> _YOUR INSTRUCTIONS_
Rewrite the section of the personal narrative starting at "As I feel up" and ending at "to be true.", changing "purpose" to "reason".

> _SOURCE DOCUMENT_

+---+

It’s probably no coincidence that that year I began cutting and burning. I was big into skating so it wasn’t that big of a stretch if my parents noticed a ridiculous amount of cuts going up my arms. I think they knew though, maybe not the full extent or my feelings, but they knew something wasn’t right. I’m crazy private though. 

That’s one thing I know for certain about myself. You know what I want you to know. You see what I want you to see and I tell you what I want you to hear. So my parents heard and saw what I wanted them to see: a daughter that was fine, that loved her life and was enjoying being in said life. I’ve gotten better about it. I’ve let my walls down some, I’ve built them back up but I included some windows this time. Some people are (un)lucky enough to know how to get though and see what’s behind. My face has and will always give me away, but if you can’t read me, well I’m just your every day girl with some serious rbf and slightly monotone voice that really doesn’t talk more than necessary. 

It was always this way, I used to be really outgoing. The world, humans and the human brain has a funny way of breaking people. 

As I feel up to the task in going to be writing my story. It’s in a particular order that isn’t necessary chronological, but it maps out me now. It’s not a pretty story, it’s not always a happy story, and I have no guarantee that the ending is a happy one. It’s my story though so it is what it is. Believe it or not, this is a lighter look, it was the easiest piece to write. My story it’s not a pretty one for about 6-8 years following the end of this part. 

Anyway. Everything is connected. Everything has a purpose, and nothing is meaningless. From the bottom of my heart I know this to be true.

+---+

> _DATA LISTING_
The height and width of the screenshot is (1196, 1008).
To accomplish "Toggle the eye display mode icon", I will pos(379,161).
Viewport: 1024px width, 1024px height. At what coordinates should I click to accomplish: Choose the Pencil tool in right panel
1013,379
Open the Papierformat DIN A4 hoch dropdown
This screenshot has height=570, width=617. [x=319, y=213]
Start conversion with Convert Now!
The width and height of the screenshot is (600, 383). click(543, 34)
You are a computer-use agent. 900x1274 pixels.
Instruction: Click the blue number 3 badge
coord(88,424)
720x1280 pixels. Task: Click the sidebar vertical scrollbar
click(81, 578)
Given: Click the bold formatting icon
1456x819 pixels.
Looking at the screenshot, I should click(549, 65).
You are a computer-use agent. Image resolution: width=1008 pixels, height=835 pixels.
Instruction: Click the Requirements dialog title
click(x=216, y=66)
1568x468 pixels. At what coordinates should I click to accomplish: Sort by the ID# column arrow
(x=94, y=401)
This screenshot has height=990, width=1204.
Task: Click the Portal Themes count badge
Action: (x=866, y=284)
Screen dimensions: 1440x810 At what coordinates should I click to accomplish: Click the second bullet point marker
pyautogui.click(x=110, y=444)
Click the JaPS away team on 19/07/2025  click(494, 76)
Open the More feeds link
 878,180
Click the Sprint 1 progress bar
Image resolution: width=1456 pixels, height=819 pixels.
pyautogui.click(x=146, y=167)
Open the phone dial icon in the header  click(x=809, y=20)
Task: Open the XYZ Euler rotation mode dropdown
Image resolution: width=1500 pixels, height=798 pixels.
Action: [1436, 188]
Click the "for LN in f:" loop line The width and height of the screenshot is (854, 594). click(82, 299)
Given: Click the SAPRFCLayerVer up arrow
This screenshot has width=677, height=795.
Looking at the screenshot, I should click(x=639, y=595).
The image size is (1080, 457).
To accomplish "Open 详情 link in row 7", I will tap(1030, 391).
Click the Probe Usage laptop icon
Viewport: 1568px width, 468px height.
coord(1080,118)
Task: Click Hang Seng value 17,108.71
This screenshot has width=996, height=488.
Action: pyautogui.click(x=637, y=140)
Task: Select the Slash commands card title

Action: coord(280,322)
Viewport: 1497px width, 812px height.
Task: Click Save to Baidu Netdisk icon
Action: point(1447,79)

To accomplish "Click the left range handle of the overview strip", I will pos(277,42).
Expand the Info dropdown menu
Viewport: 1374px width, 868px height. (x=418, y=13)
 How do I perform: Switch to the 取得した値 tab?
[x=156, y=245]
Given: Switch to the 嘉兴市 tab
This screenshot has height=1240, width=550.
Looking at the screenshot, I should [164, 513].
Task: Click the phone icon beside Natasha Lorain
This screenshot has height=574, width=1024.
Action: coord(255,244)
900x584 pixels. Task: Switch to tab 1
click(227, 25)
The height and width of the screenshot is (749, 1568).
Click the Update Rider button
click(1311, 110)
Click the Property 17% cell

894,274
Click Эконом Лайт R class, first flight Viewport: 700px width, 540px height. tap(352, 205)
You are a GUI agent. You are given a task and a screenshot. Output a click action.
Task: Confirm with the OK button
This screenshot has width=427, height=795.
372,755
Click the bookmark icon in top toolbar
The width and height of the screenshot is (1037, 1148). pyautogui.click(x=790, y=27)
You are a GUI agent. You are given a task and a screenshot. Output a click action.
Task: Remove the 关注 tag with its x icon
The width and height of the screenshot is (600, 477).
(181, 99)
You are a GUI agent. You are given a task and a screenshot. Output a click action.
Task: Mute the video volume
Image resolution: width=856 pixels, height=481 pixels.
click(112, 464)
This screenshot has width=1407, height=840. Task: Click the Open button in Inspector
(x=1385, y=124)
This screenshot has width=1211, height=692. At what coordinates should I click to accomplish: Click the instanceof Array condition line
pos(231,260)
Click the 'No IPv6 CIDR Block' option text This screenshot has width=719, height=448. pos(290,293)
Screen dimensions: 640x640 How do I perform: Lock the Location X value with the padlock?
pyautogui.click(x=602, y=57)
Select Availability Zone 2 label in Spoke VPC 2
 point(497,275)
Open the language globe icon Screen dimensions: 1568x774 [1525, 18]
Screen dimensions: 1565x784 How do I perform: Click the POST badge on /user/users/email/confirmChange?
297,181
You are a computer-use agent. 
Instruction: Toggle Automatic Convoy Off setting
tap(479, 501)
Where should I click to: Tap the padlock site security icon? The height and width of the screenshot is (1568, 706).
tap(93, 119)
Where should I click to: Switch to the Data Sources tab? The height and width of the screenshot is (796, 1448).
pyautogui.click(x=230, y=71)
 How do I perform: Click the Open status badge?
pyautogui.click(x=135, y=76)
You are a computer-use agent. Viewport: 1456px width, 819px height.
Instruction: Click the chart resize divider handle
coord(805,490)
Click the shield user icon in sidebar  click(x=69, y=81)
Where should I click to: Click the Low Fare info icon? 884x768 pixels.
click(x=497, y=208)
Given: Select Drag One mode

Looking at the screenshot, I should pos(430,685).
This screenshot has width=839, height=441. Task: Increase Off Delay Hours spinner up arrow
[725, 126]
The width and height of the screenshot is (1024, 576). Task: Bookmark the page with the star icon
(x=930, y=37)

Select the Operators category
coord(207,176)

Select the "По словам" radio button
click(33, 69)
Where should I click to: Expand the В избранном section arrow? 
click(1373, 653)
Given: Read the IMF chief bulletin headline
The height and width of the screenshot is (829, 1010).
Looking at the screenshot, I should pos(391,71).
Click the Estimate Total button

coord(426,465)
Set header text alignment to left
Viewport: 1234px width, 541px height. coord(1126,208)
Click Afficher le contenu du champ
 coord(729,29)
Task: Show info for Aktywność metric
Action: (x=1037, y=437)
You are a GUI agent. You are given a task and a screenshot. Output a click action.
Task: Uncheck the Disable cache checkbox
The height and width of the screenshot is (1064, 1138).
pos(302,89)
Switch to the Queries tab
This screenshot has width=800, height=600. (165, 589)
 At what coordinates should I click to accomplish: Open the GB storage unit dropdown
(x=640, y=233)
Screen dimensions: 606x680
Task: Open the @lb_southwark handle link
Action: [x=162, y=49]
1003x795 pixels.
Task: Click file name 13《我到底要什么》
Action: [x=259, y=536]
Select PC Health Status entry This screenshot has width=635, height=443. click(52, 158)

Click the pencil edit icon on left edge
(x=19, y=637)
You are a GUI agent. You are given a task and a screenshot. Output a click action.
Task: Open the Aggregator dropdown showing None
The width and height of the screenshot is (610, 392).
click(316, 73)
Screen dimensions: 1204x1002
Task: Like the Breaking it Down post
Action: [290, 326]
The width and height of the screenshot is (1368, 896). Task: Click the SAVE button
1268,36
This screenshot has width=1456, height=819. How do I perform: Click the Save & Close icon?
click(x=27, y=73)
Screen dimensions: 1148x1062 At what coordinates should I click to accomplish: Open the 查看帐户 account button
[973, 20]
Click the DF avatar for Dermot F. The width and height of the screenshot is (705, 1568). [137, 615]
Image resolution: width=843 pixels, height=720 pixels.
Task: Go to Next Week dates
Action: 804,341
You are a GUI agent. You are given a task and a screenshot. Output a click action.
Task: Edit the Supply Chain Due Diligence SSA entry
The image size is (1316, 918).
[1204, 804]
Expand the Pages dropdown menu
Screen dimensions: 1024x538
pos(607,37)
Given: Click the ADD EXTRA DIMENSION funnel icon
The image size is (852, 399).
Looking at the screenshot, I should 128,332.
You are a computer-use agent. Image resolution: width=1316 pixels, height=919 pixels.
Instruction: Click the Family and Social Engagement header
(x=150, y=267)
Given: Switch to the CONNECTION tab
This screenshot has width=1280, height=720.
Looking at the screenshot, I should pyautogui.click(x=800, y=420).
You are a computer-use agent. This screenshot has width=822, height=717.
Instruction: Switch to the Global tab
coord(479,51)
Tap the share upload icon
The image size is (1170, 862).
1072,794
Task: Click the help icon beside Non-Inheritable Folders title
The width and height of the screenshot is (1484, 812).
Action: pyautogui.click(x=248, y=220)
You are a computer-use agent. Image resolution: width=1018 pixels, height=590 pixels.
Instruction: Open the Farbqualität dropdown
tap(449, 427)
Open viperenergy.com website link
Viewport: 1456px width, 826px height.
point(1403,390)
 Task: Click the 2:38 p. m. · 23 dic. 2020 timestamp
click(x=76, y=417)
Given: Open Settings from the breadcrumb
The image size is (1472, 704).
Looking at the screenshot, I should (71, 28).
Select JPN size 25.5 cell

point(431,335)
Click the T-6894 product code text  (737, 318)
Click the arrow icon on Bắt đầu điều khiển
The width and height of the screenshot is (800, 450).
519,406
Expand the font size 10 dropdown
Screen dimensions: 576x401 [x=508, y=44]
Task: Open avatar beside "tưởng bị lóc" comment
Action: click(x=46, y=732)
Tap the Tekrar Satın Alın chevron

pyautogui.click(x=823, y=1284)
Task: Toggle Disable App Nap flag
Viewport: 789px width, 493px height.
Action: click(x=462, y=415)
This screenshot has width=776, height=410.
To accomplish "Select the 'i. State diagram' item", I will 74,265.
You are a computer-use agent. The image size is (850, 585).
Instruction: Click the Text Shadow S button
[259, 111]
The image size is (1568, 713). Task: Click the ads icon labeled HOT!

+---+

> _RESULT_
As I feel up to the task in going to be writing my story. It’s in a particular order that isn’t necessary chronological, but it maps out me now. It’s not a pretty story, it’s not always a happy story, and I have no guarantee that the ending is a happy one. It’s my story though so it is what it is. Believe it or not, this is a lighter look, it was the easiest piece to write. My story it’s not a pretty one for about 6-8 years following the end of this part. 

Anyway. Everything is connected. Everything has a reason, and nothing is meaningless. From the bottom of my heart I know this to be true.